Assad “è fuggito” dalla Siria dopo aver perso il sostegno della Russia. Lo scrive Donald Trump in un post su Truth social, poche ore dopo l’ingresso dei ribelli jihadisti a Damasco. “Assad non c’è più. È fuggito dal suo Paese. Il suo protettore, la Russia guidata da Vladimir Putin, non era più interessata a proteggerlo. Non c’era alcun motivo per cui la Russia restasse lì” sostiene il presidente eletto degli Stati Uniti, sottolineando che Mosca “ha perso ogni interesse per la Siria a causa dell’Ucraina, dove quasi 600.000 soldati russi sono stati feriti o uccisi, in una guerra che non sarebbe mai dovuta iniziare e che potrebbe andare avanti all’infinito”. Nel post, Trump afferma poi che “Russia e Iran si trovano in questo momento in uno stato di debolezza, l’una a causa dell’Ucraina e dell’economia che va male, l’altro a causa di Israele e dei suoi successi nella guerra”. 

L’inviato delle Nazioni Unite in Siria, Geir Pedersen, ha esortato a conservare “una cauta speranza” dopo la presa di Damasco da parte dei ribelli, parlando di “momenti decisivi” che mettono fine a mezzo secolo di potere del clan Assad.  

I circa 14 anni di guerra civile in Siria – ha dichiarato in un comunicato – sono stati “un capitolo buio che ha lasciato delle cicatrici”. “Oggi guardiamo al futuro con una cauta speranza di apertura, …di pace, di riconciliazione, di dignità e di inclusione per tutti i siriani”. 

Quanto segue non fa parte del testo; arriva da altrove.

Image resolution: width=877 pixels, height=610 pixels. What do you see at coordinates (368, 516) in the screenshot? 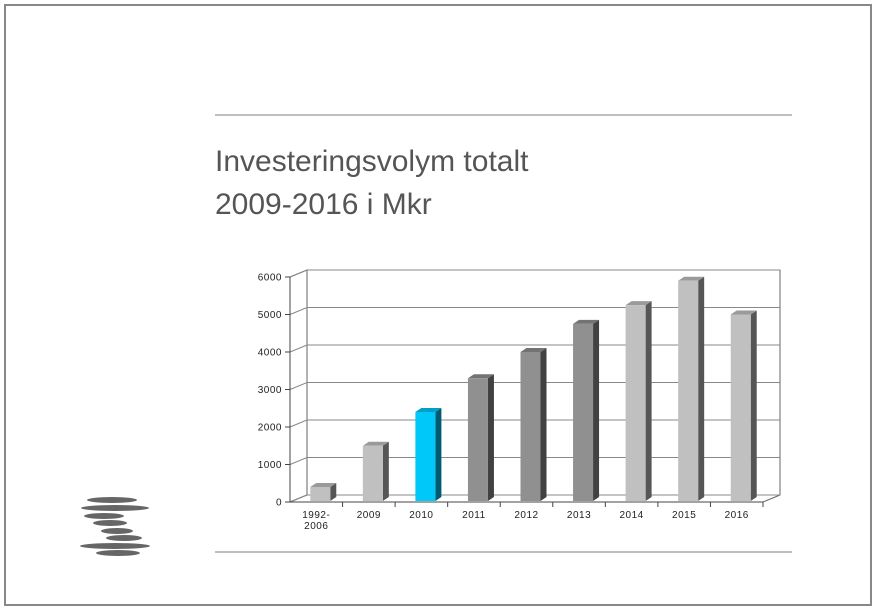
I see `x-tick-label: 2009` at bounding box center [368, 516].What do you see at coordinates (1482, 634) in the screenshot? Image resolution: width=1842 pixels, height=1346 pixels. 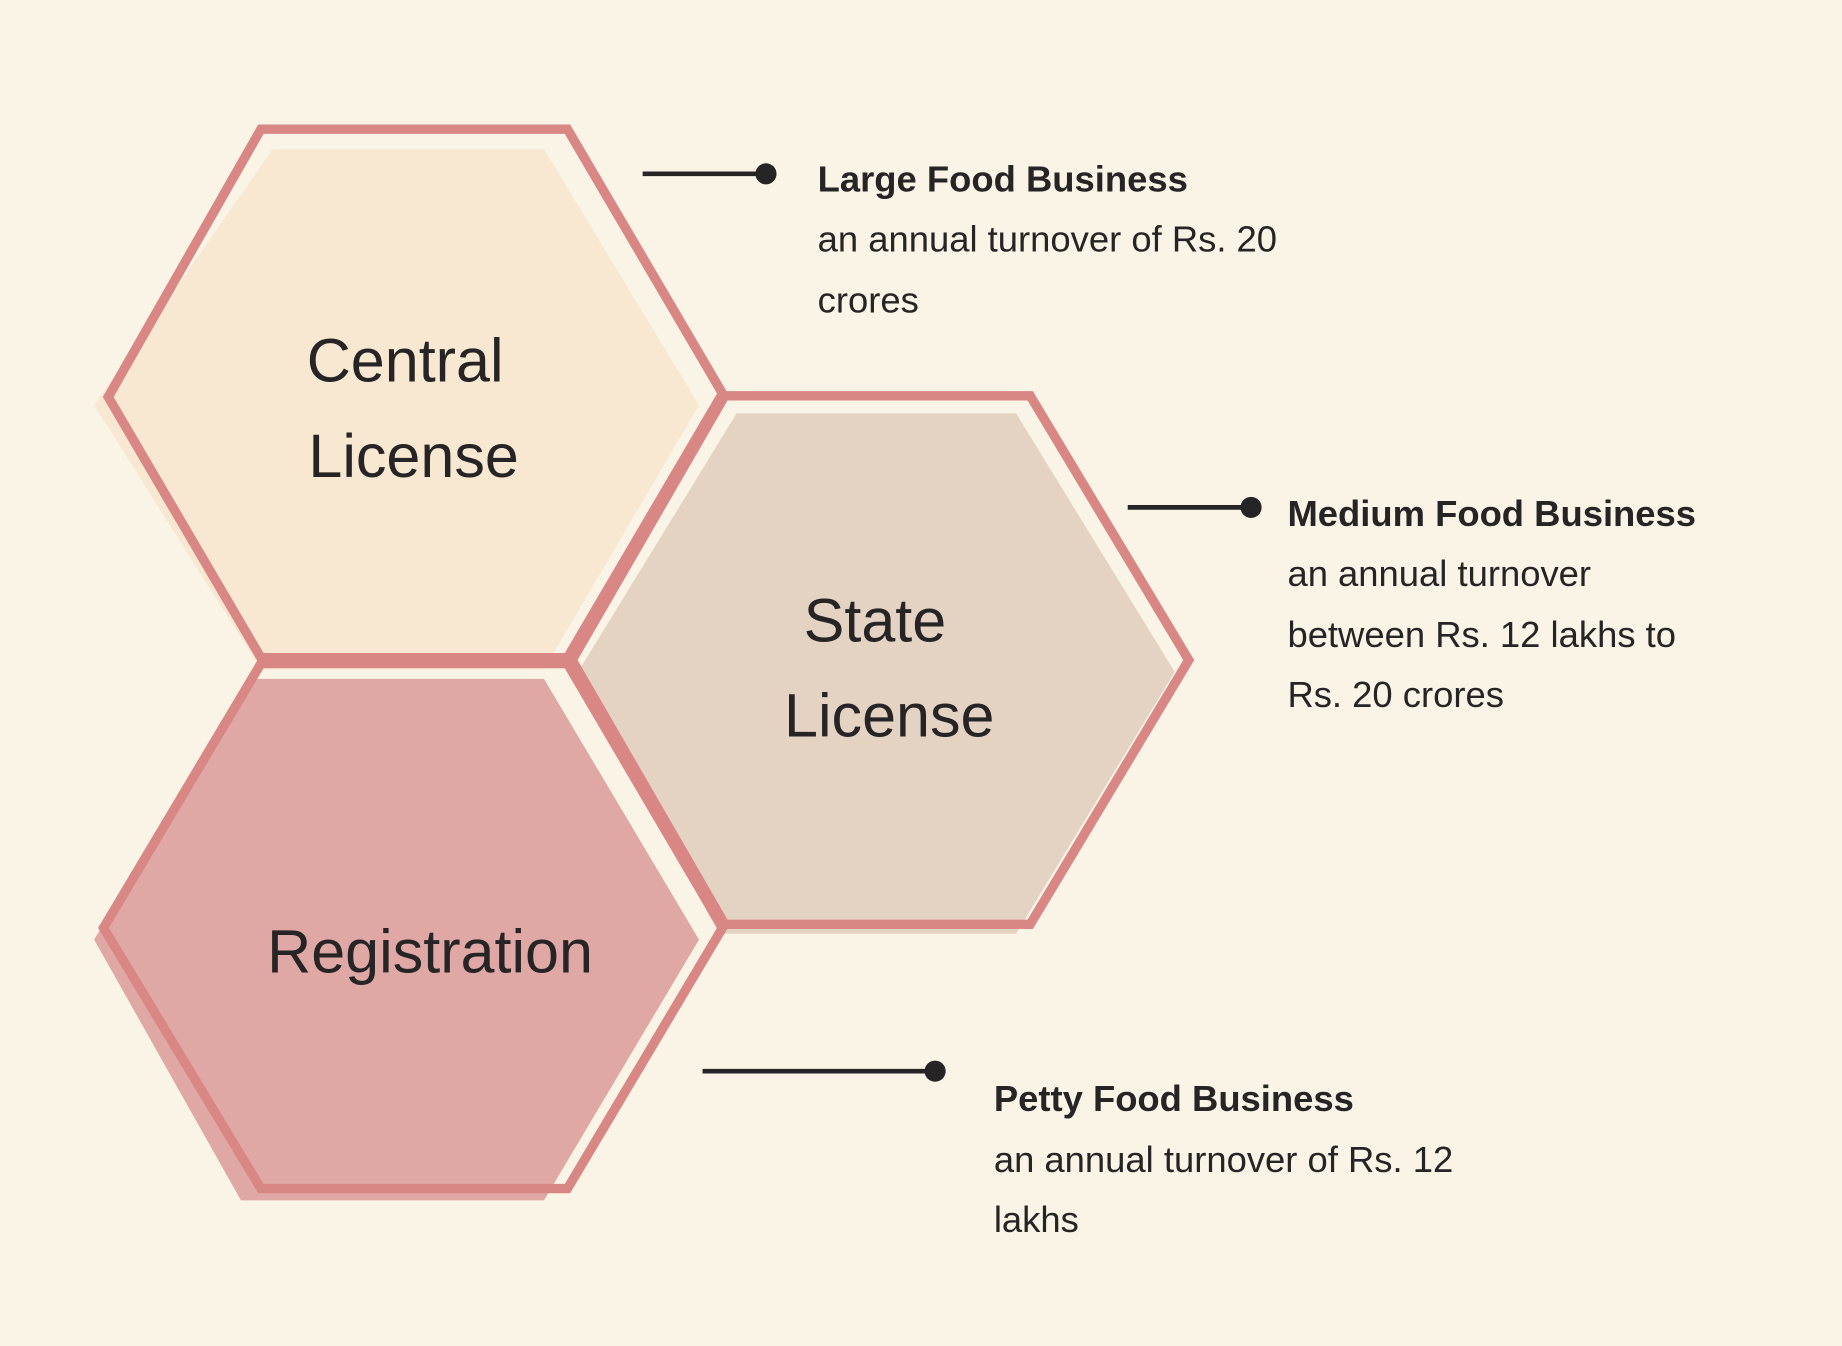 I see `callout-line: between Rs. 12 lakhs to` at bounding box center [1482, 634].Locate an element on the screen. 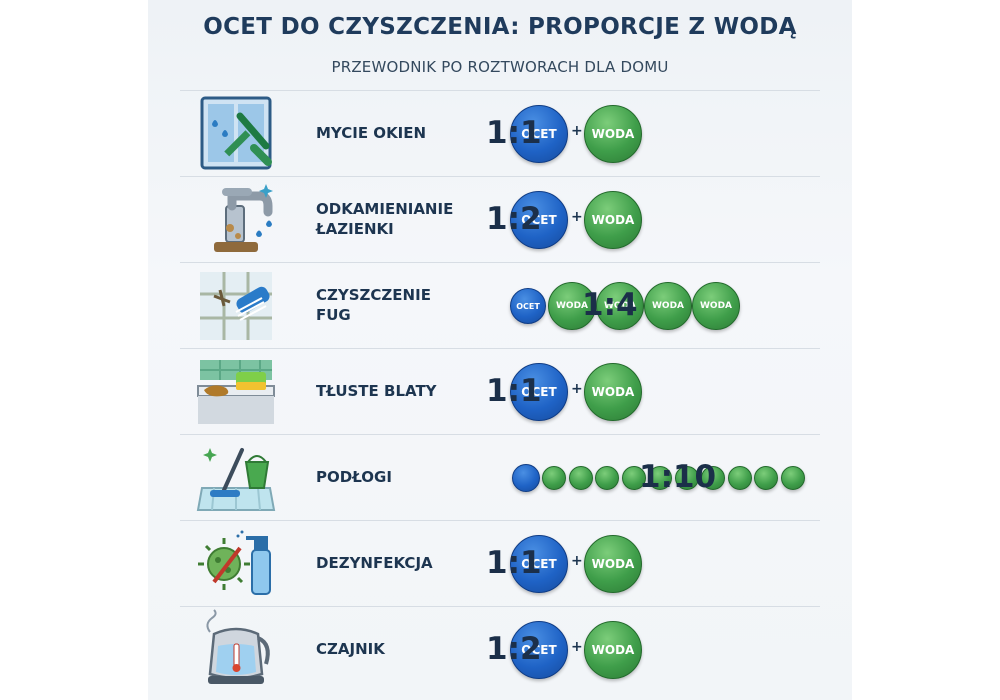 Image resolution: width=1000 pixels, height=700 pixels. ratio-row: MYCIE OKIEN OCET + WODA 1:1 is located at coordinates (500, 133).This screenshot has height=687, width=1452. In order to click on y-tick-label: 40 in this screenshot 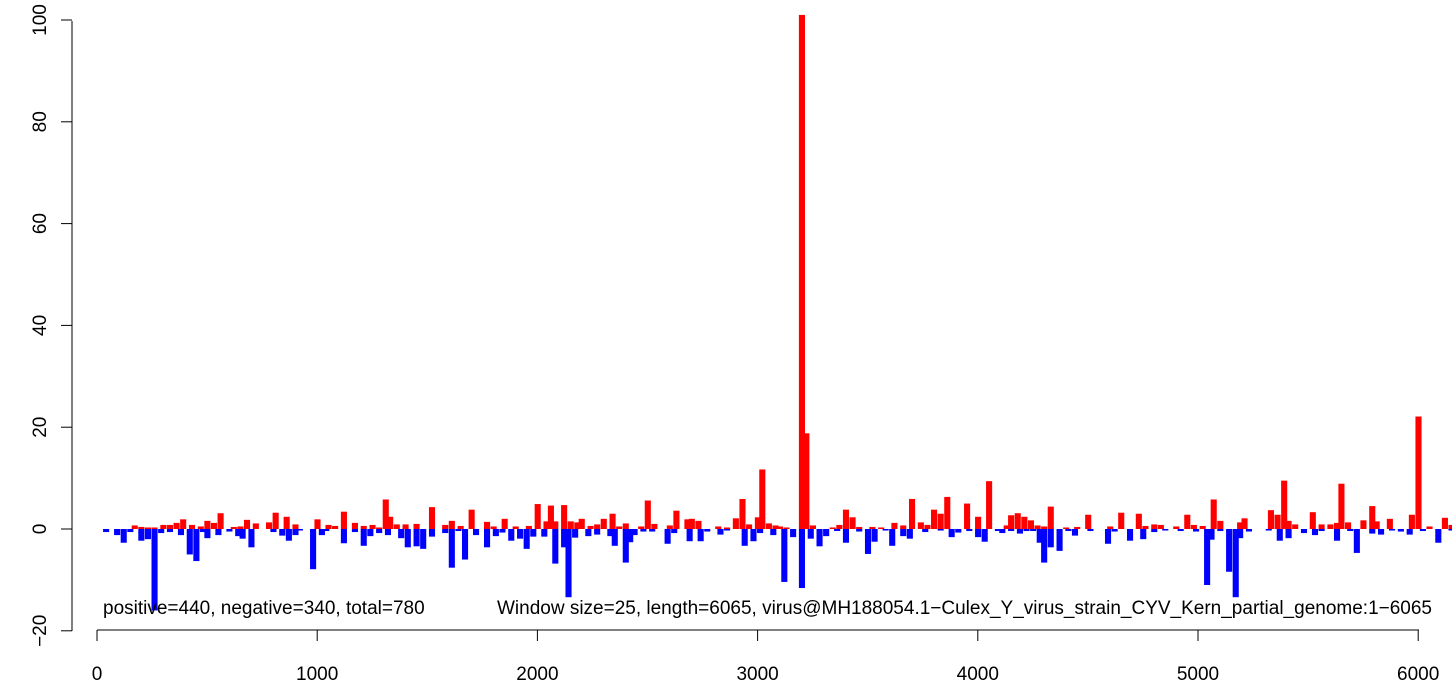, I will do `click(40, 326)`.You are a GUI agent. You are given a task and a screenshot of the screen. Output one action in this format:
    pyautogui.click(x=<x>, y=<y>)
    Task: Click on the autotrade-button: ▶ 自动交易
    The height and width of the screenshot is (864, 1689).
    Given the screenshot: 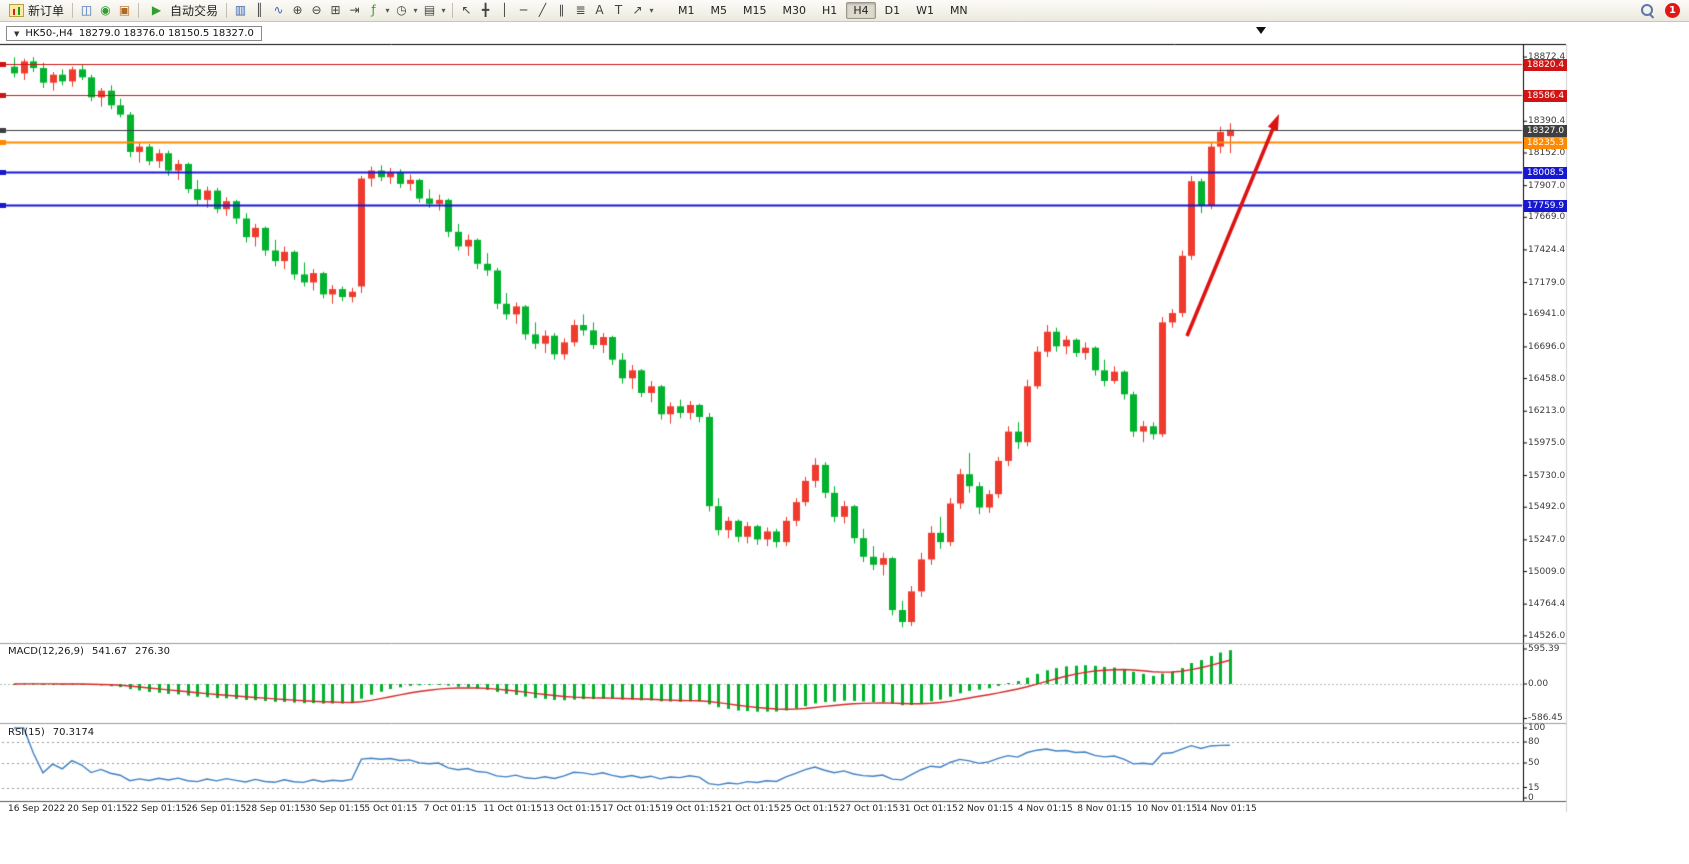 What is the action you would take?
    pyautogui.click(x=182, y=11)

Le milizie curde in Siria salutano intanto la partenza di Bashar al-Assad come un’occasione per una ripartenza politica nel paese. “Questo cambiamento offre l’occasione di costruire una nuova Siria basata sulla democrazia e la giustizia”, ha dichiarato Mazloum Abdi, comandante delle Forze democratiche siriane (Sdf) – guidate dalle milizie curde – alludendo alla possibilità di “garantire i diritti di tutti i siriani”. “In Siria viviamo momenti storici assistendo alla caduta del regime autoritario a Damasco”, ha aggiunto. 

Il primo ministro israeliano Benjamin Netanyahu ha annunciato di aver ordinato all’esercito israeliano di “prendere il controllo” della zona cuscinetto del Golan al confine con la Siria e delle “posizioni strategiche adiacenti”. “Questa regione – ha dichiarato – è stata sotto il controllo di una zona cuscinetto stabilita dall’accordo di separazione delle forze del 1974 per quasi 50 anni”.  

“Questo accordo con la Siria è caduto”, ha dichiarato Netanyahu, l’esercito ha abbandonato le sue posizioni, ha aggiunto, assicurando che Israele “non permetterà a nessuna forza ostile di stabilirsi sul nostro confine”. “Si tratta di una posizione difensiva temporanea fino a quando non si troverà un accordo adeguato”, ha concluso. 

I media siriani riferiscono intanto di attacchi aerei israeliani nelle aree di Daraa e Suwayda, nel sud della Siria, non lontano dal confine israeliano, e nella zona della base aerea di Mezzeh, vicino alla capitale Damasco. 

Secondo quanto riportato, gli attacchi hanno preso di mira depositi di munizioni e armi presso la base aerea di Khalkhalah a Suwayda, diversi siti nel governatorato di Daraa e la base aerea di Mezzeh. L’IDF non ha rilasciato alcun commento immediato, scrive il Times of Israel.